* Exercise brief
Locate the word "resolution" in the data below, then copy every line that holds it.

(Material for the task begins)

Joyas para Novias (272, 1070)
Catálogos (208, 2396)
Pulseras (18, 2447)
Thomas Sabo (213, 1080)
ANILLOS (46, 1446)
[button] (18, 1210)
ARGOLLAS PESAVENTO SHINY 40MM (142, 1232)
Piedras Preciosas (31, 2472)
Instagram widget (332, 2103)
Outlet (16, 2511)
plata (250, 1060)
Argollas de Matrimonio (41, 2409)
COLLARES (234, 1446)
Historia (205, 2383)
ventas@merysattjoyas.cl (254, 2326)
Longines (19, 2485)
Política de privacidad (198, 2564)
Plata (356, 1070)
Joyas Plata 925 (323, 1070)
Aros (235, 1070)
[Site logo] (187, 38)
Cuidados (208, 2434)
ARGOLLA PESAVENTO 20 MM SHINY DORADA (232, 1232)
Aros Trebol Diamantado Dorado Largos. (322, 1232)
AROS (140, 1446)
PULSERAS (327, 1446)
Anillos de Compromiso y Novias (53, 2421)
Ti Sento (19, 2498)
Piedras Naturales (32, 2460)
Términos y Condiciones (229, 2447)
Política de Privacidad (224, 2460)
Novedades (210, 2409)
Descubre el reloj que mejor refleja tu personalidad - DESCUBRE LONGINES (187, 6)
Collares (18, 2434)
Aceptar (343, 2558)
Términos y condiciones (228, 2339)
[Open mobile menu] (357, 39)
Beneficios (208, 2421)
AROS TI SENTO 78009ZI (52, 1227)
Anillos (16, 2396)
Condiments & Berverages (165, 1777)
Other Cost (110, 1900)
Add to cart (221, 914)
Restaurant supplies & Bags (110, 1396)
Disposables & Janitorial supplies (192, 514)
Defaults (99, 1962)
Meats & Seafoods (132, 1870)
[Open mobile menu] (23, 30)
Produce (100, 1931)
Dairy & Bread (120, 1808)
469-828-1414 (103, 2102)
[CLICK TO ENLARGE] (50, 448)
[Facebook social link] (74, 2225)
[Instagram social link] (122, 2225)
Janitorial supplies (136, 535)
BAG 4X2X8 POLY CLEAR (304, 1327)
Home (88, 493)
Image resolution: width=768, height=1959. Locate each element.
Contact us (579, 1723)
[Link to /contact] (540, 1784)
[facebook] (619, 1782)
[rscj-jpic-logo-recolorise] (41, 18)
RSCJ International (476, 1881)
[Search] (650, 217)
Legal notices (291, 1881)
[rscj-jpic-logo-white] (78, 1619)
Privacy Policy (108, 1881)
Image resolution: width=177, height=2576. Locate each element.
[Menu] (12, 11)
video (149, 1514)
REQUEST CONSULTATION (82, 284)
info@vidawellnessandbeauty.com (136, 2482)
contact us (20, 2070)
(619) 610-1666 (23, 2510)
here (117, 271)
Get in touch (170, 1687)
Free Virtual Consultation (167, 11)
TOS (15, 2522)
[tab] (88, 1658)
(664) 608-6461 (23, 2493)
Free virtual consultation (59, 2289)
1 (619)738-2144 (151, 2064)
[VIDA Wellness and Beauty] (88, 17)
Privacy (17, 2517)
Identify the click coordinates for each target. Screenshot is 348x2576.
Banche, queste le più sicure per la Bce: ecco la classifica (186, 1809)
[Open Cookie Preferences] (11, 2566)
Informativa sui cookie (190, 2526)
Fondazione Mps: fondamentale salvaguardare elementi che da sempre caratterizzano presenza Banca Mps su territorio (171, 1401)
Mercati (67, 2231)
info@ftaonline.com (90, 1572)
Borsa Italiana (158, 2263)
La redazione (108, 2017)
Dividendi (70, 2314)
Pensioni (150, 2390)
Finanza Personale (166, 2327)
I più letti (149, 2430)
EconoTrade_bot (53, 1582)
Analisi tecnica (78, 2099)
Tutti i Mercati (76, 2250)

(Material for the task ends)

* Finished exercise
Image resolution: width=768, height=1959. Locate each element.
Image resolution: width=177, height=2576. Locate each element.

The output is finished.